March 09 till April 14, 2012

The fact that a glance through the front window of a young contemporary art gallery is met with the image of the prehistoric bird Archaeopteryx – a painted one in fact, rendered on a 200 x 170 cm canvas – would certainly take even the seasoned art flaneur by surprise. After all, doesn’t the majority of the most current contemporary art we are confronted with present us with conceptually-minded attempts at “art about art,” in other words more or less visually translated, pre-devised cross-media references or network constructions that only ever seem to comment on themselves?Moving beyond the discourse of “Painting Beside Itself” (David Joselit) or “Expanded Painting,” Kim Nekarda’s recent paintings of a famous fossil, a jellyfish or other underwater creatures – which shift between representation and abstraction – look beyond the art industry and open windows, so to speak, to “another” world, to larger contexts that are just as real and grounded in the physical world, even if we are unable to see them directly and cannot grasp them in any immediate way. He confronts us, in a certain sense, with our own blindness towards such phenomena. So the exhibition title does not point to a supernatural, surreal sphere, but rather to the wondrous impressions that our world itself has to offer, wonders that are often known and accessible only to specialists such as paleontologists and marine biologists.

Kim Nekarda culls his subject matter from reading, from his immersion into such visually powerful literature as that of Herman Melville, Victor Segalen, W.G. Sebald or current research literature, historical expedition reports and diaries. Nekarda knows exactly why he paints and why he paints any specific subject matter. He is well aware of the risk of representational imagery and completely lucid when it comes to his actions. He is also not interested in a superficial treatment of any visually appealing subject matter, nor any especially “exotic” subject; his interest lies rather in the unique capacities and abilities of the creatures he represents, as well as their mythical connotations. Parallel to reading Nekarda also develops own text works, works in which he very consciously allows his own thoughts to merge and melt with those that are “external”.The painter also manifests this “merging“ in his paintings, which – like a false bottom – almost always take their cue from a life-sized imprint of his own body, which appears to varying degrees of clarity through the layers of paint on the later “finished” paintings.

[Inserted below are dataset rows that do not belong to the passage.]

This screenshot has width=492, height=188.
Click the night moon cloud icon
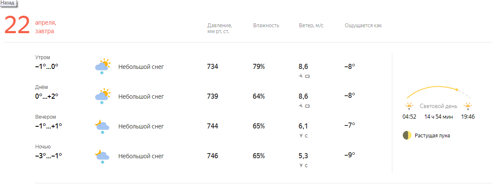tap(102, 156)
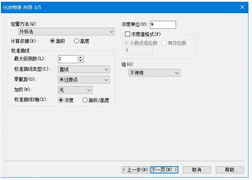Increase 最大级别数 with the up arrow
Screen dimensions: 252x180
click(x=81, y=57)
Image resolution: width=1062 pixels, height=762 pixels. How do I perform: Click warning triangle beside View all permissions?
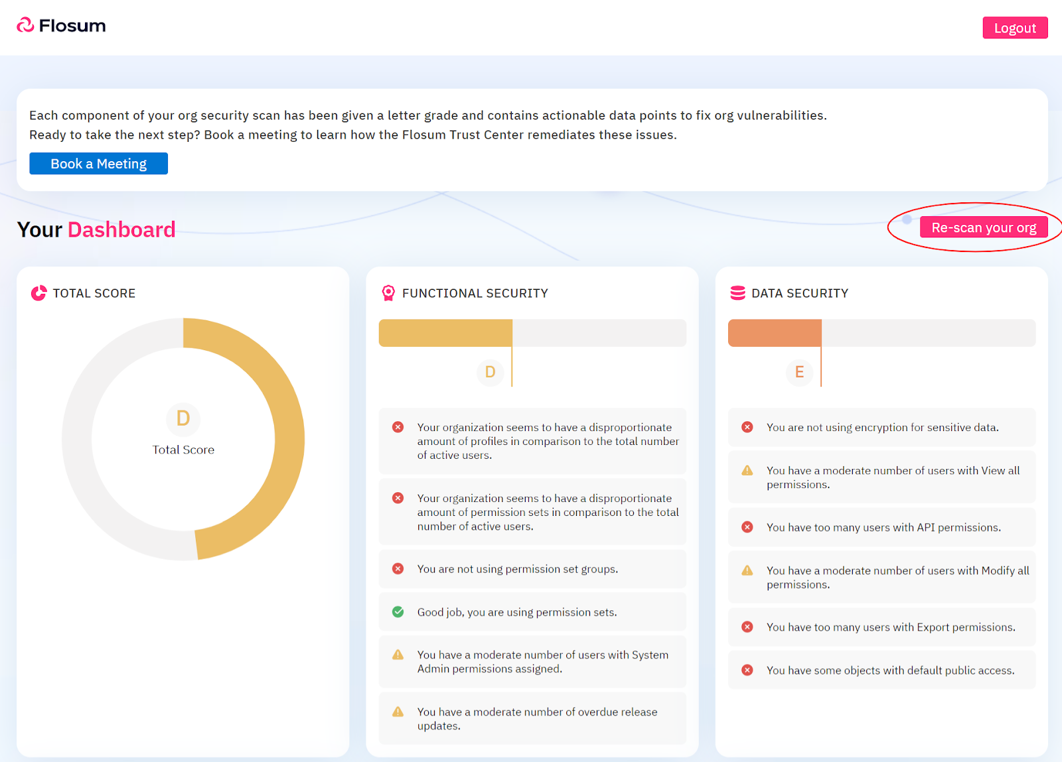pos(747,471)
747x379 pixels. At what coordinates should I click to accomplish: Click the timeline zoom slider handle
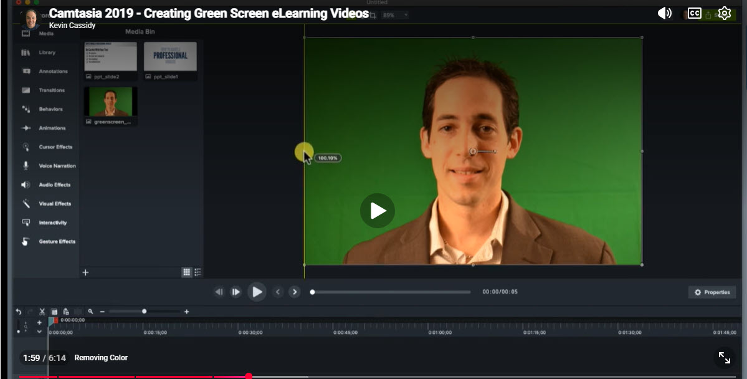(145, 312)
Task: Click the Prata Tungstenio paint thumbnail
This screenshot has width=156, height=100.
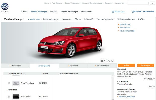Action: 16,83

Thus, even before Nekarda has meticulously rendered the representational image on canvas using found photographs, he engages in an act that might be characterized as a ritual in which he places his own naked body on the unprimed, wrinkle-crossed canvas, either to leave with paint an impression or by spraying around himself a negative. The result of this in a certain sense experimental and process-based contact with the canvas could be seen, after Georges Didi-Huberman, as a “critique of classical representation – though it is one that strikes out a fundamentally different path than the one set out by abstraction, since rather than turn away from the object represented, from ‘the real,’ the image radically turns towards it” (see “Ähnlichkeit und Berührung”, Cologne 1999).

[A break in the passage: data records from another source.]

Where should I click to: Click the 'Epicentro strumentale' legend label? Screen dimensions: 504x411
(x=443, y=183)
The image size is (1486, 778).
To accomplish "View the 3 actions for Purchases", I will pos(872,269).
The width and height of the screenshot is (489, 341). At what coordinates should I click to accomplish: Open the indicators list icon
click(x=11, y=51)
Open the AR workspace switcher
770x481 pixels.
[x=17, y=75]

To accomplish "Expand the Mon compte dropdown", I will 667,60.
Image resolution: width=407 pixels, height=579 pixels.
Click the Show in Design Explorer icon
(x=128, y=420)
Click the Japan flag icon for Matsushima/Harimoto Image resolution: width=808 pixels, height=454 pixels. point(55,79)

Thus another level comes into play, a „surreal“ tendency that results in something reminiscent of cave paintings, perhaps even Robert Rauschenberg’s and Susan Weil’s “Blueprint Portfolio”, Jasper Johns’ “Study for Skin“, “Diver“ or – transposed into the three-dimensional, his “Target with Plaster Casts“ or Paul Thek’s “Fishman“ – though it is one that points mostly to the artist’s longing for both, self-questioning and self-assurance. By signing his works with his own body, he is both, present and absent as an artist and as an author, but at the same time one who claims an „intertextuality“ with the creatures or scenarios painted either on top of or adjacent to his body imprint. He presents himself in a broader context and illustrates his view that man is only an animal among animals, the product of billions of years of and ongoing evolution.The fact that Nekarda’s previously-mentioned painting depicts the Archaeopteryx’s body as almost congruent to that of his own is certainly amusing. Because these days, without a certain humor-laced pathos, the work of an artist who understands „art as a vehicle for understanding and deciphering the world“ could easily come up as unbearably didactic or even „missionary“. In this case, however, the imagination almost begins to wander skyward when, for example, the age-old human dream of flying paradoxically re-appears in the image of a fossil or – spurred by the other works on view – starts to plunge into the water’s surface, as if to catch a glimpse of the cradle of all life in the crusty fossil shells or corals and, in so doing, the origins of man as well.